31
de
outubro
Bomba atômica
O colunista Kennedy Alencar informa na Folha sobre a "bomba atômica" que não foi usada na campanha petista: um anúncio de 30 segundos onde retratos de ex-presidentes apareceriam pendurados num muro, ao lado da foto de Lula. Getúlio, João Goulart e Juscelino Kubitschek.

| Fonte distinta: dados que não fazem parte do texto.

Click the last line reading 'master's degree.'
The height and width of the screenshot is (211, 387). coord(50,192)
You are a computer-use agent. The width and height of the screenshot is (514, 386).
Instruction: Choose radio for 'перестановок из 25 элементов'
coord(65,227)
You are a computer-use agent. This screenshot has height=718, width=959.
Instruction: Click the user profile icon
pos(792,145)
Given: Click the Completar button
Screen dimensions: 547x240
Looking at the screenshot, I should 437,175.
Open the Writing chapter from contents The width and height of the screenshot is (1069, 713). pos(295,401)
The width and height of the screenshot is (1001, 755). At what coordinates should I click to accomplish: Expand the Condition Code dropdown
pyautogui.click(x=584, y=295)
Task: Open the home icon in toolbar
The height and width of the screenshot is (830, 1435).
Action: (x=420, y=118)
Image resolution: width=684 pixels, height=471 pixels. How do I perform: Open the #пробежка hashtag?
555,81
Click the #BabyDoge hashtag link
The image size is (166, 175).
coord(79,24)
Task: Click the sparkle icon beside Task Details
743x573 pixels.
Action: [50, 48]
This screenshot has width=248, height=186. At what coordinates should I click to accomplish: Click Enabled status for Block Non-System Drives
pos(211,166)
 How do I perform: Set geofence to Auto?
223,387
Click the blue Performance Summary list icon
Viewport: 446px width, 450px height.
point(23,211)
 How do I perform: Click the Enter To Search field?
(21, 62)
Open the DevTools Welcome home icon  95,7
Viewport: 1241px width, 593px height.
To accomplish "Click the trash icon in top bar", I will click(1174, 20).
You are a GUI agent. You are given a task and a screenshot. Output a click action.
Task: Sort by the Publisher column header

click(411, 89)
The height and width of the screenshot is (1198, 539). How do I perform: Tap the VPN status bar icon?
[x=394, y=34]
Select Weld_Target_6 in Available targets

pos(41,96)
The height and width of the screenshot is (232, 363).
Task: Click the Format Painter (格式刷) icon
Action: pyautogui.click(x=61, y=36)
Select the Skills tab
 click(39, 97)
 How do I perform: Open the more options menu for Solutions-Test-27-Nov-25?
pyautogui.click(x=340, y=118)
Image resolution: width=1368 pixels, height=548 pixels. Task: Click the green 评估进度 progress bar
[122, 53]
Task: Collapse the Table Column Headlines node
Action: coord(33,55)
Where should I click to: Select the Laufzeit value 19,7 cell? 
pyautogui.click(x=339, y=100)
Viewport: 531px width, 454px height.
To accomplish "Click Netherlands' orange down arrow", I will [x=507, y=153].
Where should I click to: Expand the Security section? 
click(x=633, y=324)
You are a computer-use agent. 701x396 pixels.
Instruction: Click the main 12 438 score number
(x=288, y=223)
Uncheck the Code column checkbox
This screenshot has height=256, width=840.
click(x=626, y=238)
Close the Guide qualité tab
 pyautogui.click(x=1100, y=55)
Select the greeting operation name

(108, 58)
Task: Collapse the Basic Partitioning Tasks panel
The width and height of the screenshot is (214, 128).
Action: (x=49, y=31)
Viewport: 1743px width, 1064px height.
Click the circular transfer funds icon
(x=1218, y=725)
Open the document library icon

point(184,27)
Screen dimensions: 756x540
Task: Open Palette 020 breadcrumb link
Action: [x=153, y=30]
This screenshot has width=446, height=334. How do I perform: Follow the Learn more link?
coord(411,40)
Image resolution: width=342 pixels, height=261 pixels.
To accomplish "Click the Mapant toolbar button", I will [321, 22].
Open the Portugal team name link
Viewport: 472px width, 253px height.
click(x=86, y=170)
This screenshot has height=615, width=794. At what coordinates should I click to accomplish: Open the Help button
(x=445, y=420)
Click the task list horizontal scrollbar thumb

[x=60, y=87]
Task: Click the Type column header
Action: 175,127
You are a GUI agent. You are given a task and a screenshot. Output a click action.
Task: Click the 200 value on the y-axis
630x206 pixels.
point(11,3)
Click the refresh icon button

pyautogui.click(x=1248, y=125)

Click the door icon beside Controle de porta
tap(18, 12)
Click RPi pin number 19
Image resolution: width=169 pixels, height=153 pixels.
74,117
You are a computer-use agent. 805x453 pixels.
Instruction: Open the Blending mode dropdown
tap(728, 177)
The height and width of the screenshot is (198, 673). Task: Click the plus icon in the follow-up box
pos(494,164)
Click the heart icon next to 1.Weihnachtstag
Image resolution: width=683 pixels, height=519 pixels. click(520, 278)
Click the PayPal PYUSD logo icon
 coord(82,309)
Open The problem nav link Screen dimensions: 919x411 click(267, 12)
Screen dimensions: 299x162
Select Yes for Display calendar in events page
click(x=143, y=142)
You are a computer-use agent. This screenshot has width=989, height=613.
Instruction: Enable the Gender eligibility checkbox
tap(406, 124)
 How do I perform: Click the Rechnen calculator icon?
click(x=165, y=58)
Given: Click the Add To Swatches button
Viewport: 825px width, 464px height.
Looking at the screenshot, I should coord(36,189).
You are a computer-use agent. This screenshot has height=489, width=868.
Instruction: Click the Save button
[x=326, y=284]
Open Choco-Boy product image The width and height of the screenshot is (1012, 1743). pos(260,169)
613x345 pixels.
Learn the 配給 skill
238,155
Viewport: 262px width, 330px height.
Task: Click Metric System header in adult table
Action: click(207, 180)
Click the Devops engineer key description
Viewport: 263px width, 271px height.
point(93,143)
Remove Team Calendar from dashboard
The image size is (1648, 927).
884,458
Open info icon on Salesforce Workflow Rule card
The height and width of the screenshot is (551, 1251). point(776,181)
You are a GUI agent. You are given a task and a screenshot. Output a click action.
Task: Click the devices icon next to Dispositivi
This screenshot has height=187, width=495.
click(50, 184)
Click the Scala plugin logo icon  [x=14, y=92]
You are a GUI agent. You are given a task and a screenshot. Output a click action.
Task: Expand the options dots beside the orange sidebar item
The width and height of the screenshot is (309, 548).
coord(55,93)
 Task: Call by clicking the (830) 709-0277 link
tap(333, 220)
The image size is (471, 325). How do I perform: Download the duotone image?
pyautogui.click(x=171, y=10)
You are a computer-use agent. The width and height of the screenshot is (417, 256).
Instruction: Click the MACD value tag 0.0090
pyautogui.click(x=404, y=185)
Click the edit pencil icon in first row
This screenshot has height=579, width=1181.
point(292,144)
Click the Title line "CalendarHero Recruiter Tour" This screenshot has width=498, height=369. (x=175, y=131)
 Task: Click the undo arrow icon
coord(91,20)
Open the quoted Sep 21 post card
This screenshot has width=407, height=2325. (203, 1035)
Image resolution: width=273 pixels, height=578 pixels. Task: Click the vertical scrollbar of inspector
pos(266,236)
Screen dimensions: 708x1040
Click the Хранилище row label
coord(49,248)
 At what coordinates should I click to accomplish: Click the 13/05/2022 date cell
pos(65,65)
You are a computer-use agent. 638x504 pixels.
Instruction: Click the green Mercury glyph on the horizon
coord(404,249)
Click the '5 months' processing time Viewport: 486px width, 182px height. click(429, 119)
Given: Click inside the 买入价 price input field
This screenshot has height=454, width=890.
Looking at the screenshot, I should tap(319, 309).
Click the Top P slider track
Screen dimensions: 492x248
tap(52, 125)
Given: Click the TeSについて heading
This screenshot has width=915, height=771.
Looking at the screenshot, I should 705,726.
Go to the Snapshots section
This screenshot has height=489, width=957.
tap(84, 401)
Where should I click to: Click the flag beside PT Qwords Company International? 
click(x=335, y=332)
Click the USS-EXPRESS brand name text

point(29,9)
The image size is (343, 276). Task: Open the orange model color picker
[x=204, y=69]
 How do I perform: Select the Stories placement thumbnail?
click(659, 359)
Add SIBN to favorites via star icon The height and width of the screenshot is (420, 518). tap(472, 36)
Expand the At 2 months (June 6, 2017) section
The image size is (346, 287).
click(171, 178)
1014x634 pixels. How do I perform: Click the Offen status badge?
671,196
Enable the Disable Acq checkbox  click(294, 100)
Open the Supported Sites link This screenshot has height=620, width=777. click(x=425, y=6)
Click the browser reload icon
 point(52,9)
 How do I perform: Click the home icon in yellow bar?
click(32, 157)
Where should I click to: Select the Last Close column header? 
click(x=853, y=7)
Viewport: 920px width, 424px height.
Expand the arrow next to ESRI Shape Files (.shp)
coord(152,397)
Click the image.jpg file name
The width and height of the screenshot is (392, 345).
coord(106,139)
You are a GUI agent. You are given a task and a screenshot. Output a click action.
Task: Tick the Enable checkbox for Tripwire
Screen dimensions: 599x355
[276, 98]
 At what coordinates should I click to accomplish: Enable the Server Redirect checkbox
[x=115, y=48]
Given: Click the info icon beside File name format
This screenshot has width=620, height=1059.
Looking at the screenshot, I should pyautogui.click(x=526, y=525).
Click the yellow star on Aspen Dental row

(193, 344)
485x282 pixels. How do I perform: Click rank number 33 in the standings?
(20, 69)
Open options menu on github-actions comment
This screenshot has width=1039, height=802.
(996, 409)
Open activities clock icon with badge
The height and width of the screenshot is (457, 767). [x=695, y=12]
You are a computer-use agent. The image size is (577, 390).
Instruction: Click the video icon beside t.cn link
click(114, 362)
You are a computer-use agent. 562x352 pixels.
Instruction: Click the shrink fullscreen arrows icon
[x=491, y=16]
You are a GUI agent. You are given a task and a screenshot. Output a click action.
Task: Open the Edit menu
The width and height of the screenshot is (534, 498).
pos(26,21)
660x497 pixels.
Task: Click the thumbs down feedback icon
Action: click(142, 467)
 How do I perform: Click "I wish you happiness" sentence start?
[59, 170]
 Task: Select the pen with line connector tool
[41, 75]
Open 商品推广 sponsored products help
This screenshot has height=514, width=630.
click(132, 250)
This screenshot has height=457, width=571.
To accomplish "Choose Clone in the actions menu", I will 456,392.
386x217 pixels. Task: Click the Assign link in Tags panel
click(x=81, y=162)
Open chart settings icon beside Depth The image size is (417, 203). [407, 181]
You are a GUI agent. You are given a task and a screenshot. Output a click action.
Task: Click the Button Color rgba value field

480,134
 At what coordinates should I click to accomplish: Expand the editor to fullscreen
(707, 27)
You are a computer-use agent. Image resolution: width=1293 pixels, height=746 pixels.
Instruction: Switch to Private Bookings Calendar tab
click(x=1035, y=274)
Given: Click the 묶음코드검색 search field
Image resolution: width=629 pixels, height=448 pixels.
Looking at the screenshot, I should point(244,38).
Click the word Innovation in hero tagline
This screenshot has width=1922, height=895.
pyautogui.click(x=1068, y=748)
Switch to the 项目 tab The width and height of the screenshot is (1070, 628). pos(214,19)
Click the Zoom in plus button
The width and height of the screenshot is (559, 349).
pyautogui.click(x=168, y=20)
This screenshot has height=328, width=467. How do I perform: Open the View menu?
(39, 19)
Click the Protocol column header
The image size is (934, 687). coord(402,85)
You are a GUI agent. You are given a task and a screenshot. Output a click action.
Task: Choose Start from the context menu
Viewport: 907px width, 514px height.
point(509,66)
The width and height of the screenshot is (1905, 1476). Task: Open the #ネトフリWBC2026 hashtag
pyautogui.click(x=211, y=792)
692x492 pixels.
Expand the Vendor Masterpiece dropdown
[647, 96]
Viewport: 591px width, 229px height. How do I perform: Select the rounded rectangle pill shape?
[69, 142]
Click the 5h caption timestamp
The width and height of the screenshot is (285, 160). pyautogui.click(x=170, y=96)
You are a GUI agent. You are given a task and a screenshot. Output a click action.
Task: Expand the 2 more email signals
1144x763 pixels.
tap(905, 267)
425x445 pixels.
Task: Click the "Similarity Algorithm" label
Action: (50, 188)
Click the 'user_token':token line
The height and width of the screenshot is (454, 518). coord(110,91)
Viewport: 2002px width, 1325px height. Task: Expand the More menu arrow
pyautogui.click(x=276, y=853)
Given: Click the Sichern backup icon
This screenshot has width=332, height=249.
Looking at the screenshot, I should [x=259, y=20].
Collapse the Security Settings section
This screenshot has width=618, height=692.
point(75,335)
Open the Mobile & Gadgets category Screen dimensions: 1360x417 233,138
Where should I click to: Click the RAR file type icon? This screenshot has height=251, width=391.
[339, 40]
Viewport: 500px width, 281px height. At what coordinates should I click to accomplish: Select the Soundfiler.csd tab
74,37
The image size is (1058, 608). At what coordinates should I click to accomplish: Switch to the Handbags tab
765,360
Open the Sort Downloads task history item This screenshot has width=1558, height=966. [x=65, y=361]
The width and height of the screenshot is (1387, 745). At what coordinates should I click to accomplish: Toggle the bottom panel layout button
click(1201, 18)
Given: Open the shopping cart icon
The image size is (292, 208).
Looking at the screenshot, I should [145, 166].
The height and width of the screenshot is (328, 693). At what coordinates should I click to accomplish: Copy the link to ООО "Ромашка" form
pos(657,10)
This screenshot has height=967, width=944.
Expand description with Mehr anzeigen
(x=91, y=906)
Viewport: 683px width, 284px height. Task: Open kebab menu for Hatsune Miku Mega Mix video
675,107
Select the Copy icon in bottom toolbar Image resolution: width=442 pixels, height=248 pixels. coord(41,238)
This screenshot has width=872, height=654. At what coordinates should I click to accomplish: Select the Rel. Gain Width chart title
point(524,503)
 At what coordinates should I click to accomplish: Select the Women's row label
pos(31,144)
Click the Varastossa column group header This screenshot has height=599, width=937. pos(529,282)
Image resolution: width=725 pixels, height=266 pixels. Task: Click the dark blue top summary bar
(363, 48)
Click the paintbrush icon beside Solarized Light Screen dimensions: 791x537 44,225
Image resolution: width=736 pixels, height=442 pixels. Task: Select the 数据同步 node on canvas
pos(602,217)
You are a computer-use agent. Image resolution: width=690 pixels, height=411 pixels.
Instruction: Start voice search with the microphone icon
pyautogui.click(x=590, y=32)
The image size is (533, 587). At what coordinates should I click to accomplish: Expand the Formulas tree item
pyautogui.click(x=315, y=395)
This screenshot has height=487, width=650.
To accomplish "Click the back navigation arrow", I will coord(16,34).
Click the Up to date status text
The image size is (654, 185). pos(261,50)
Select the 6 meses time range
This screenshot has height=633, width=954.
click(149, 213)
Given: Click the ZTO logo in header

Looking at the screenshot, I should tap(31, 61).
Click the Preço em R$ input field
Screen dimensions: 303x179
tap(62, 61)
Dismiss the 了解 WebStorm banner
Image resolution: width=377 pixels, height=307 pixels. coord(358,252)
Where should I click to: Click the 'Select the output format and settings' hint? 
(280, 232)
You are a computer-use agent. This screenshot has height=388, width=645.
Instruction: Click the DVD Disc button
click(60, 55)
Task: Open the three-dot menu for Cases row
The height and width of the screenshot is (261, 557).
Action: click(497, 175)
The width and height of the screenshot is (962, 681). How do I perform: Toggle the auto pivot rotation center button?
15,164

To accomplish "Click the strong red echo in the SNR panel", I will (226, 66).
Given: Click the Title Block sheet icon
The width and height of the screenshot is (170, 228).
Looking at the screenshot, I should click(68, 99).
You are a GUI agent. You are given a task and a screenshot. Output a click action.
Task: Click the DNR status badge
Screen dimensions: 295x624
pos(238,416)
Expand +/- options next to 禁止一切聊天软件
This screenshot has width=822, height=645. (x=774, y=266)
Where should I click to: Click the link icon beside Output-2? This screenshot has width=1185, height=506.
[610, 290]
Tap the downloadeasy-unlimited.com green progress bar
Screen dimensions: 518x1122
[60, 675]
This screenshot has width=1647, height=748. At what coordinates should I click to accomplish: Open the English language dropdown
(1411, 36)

Um locutor diz mais ou menos que os três foram perseguidos porque defendiam sinceramente o povo brasileiro, mas Lula conseguiria vencer "com a força do povo". É uma peça de fato muito forte, que poderá ser usada a qualquer momento do governo, se provocado pelas elites reacionárias.
Na realidade, o apelo de estilo getulista se fez sentir de maneira brilhante no segundo turno, através do bordão "Deixa o homem trabalhar!", que remete ao queremismo getulista de 1950. Na campanha de então, a marchinha que ajudou a elegê-lo dizia "Bota o retrato do velho/bota no mesmo lugar/o sorriso do velhinho/faz a gente trabalhar". É ou não é a mesma mensagem, numa época em que o povo era mais ingênuo? A diferença em relação a hoje é que o povo não é mais bobo como antes e uma "bomba atômica" como o anúncio inédito pode dividir o país mesmo, como escreve Kennedy.
Vargas se matou em 54, JK foi exilado em 64.